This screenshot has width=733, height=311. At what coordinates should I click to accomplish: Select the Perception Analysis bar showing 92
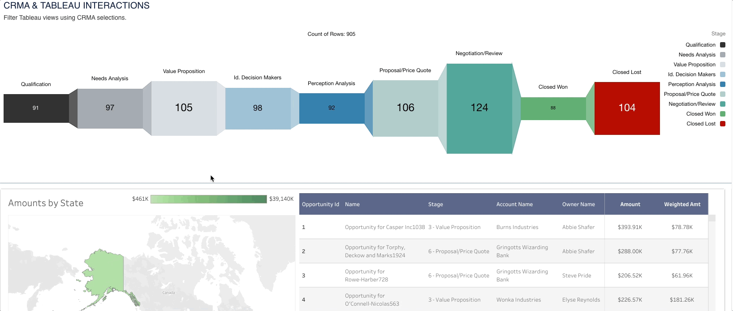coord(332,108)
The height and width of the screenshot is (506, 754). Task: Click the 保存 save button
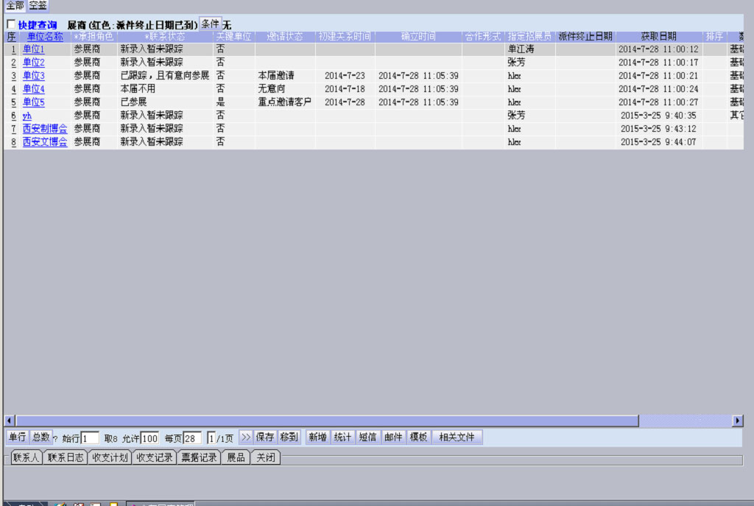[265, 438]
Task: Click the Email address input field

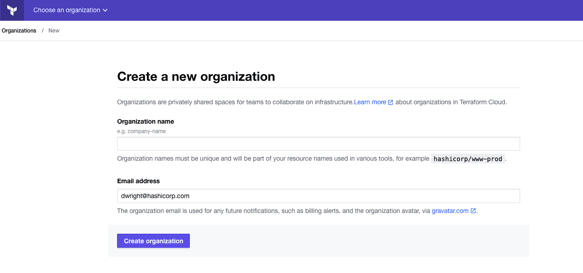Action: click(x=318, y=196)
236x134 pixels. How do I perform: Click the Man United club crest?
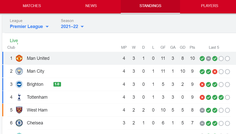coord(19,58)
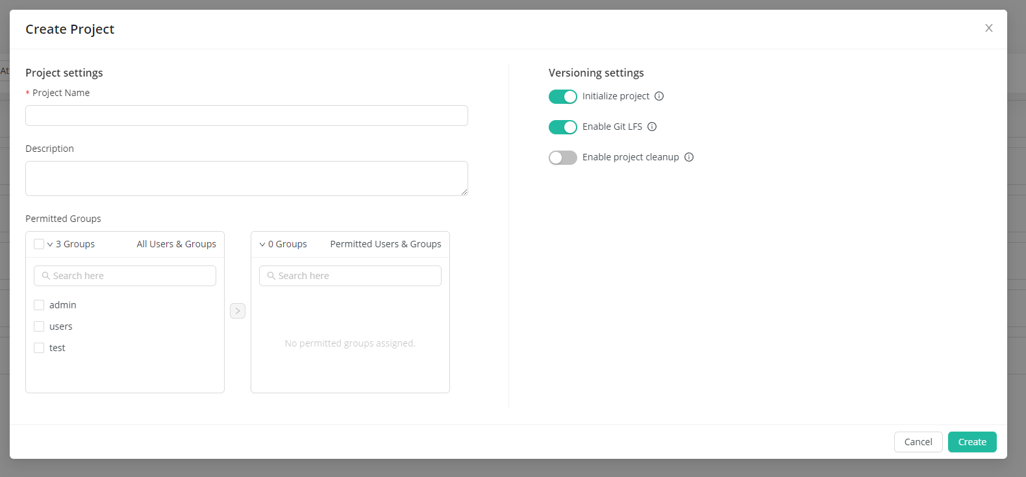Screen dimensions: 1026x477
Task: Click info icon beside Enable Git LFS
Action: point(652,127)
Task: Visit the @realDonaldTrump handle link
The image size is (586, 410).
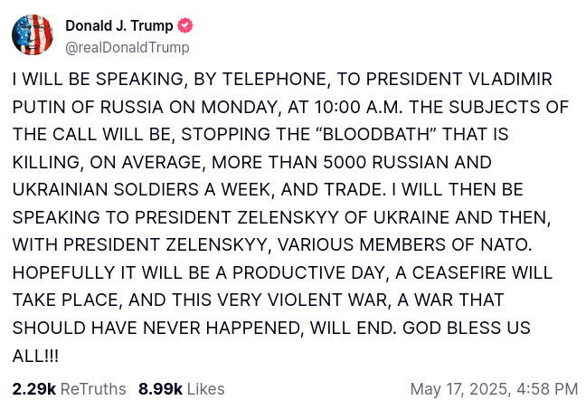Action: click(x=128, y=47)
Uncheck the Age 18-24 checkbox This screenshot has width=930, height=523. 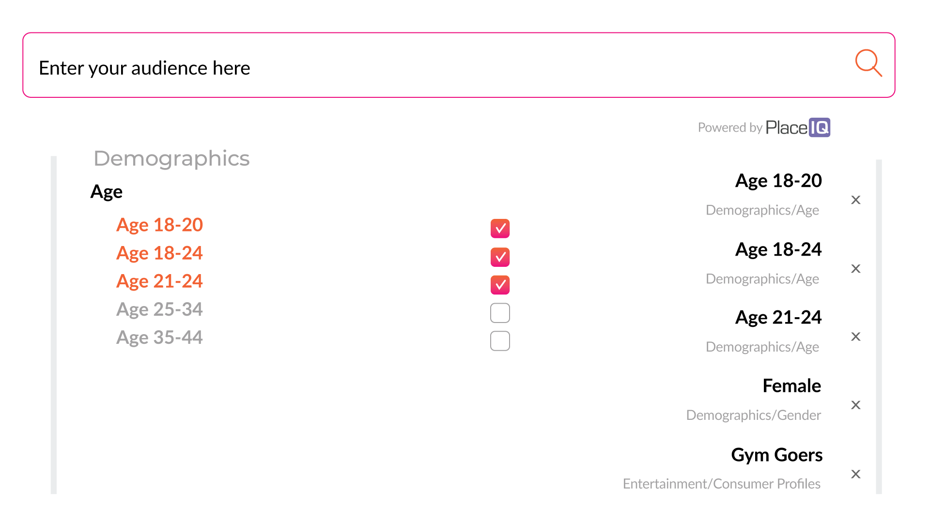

### Assignment
At the line containing "The image size is (586, 410).", start reproducing exactly, and stop after the last line of the listing; include both ends, and leave the pictures out.

### Completed task
The image size is (586, 410).
Action: click(x=128, y=47)
Uncheck the Age 18-24 checkbox This screenshot has width=930, height=523. 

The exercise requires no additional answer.